2004-09-16 Thread Dick Davies
* Gary Aitken [EMAIL PROTECTED] [0911 20:11]:
 Scott Gerhardt wrote:
 
 On Sep 15, 2004, at 12:19 PM, Curtis Vaughan wrote:
 
 I have a question about what exactly I should backup on my 5.3 FreeBSD 
 Server. So far I have chosen the following directories for full 
 backup.  But perhaps some is overkill.
 
 /etc
 /boot
 /home
 /var/log
 /usr/ports
 /root
 /usr/local
 /usr/src
 
 You probably do want to back up /usr/src/sys/xxx/conf,
 where xxx is i386 or whatever for your sys, since that is
 where your kernel config for custom kernels normally resides.

What I do is keep my kernel config in my home directory (under CVS
control) and symlink to it from /usr/src.

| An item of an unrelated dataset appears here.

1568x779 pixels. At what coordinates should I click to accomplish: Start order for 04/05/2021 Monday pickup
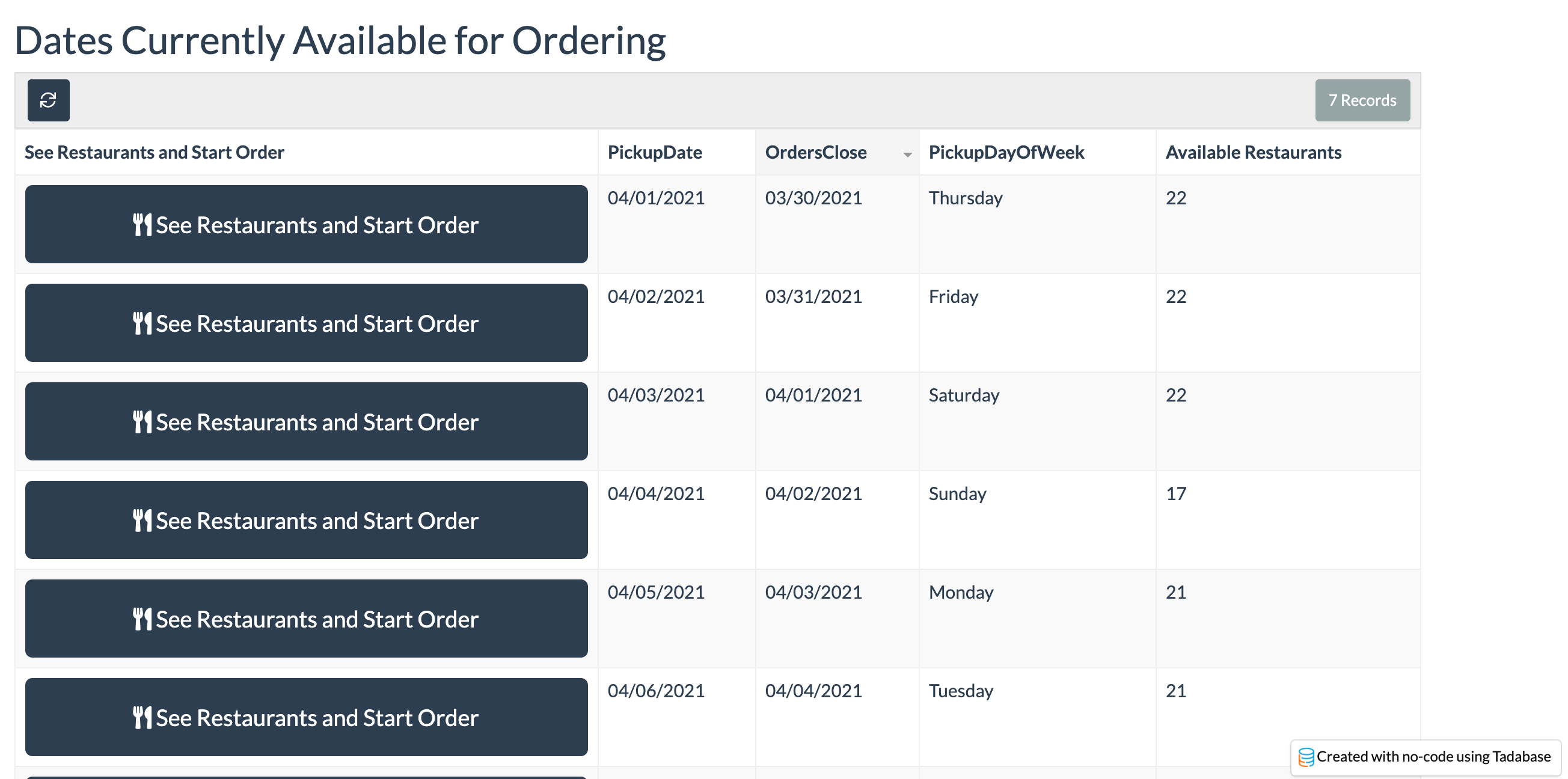pyautogui.click(x=306, y=619)
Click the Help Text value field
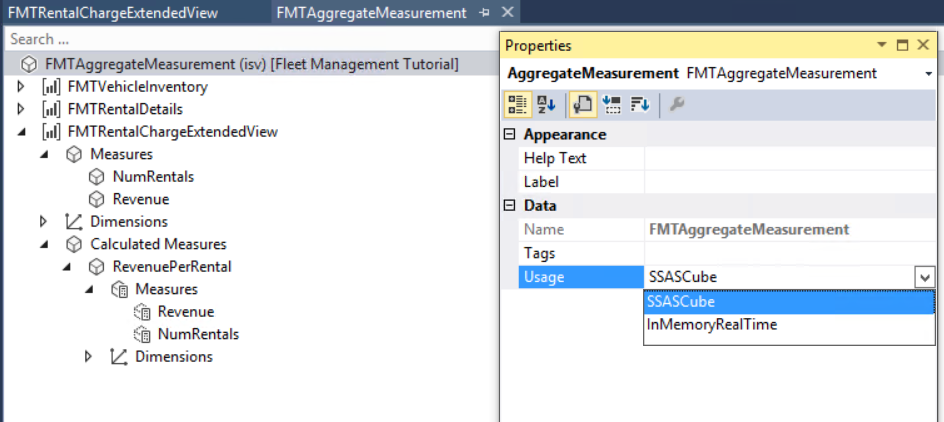Image resolution: width=944 pixels, height=422 pixels. pos(790,158)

I have 'rm -rf /usr/src'ed
once too often in anger :)
Also I prefer to have /usr/local/etc as a symlik into /etc/local/ , again
so I can 'cp -Rp /etc /etc.ok' before I start to reconfigure the system
(changing network IPs or similar) and restore everything easily.

-- 
The only real way to look younger is not to be born so soon.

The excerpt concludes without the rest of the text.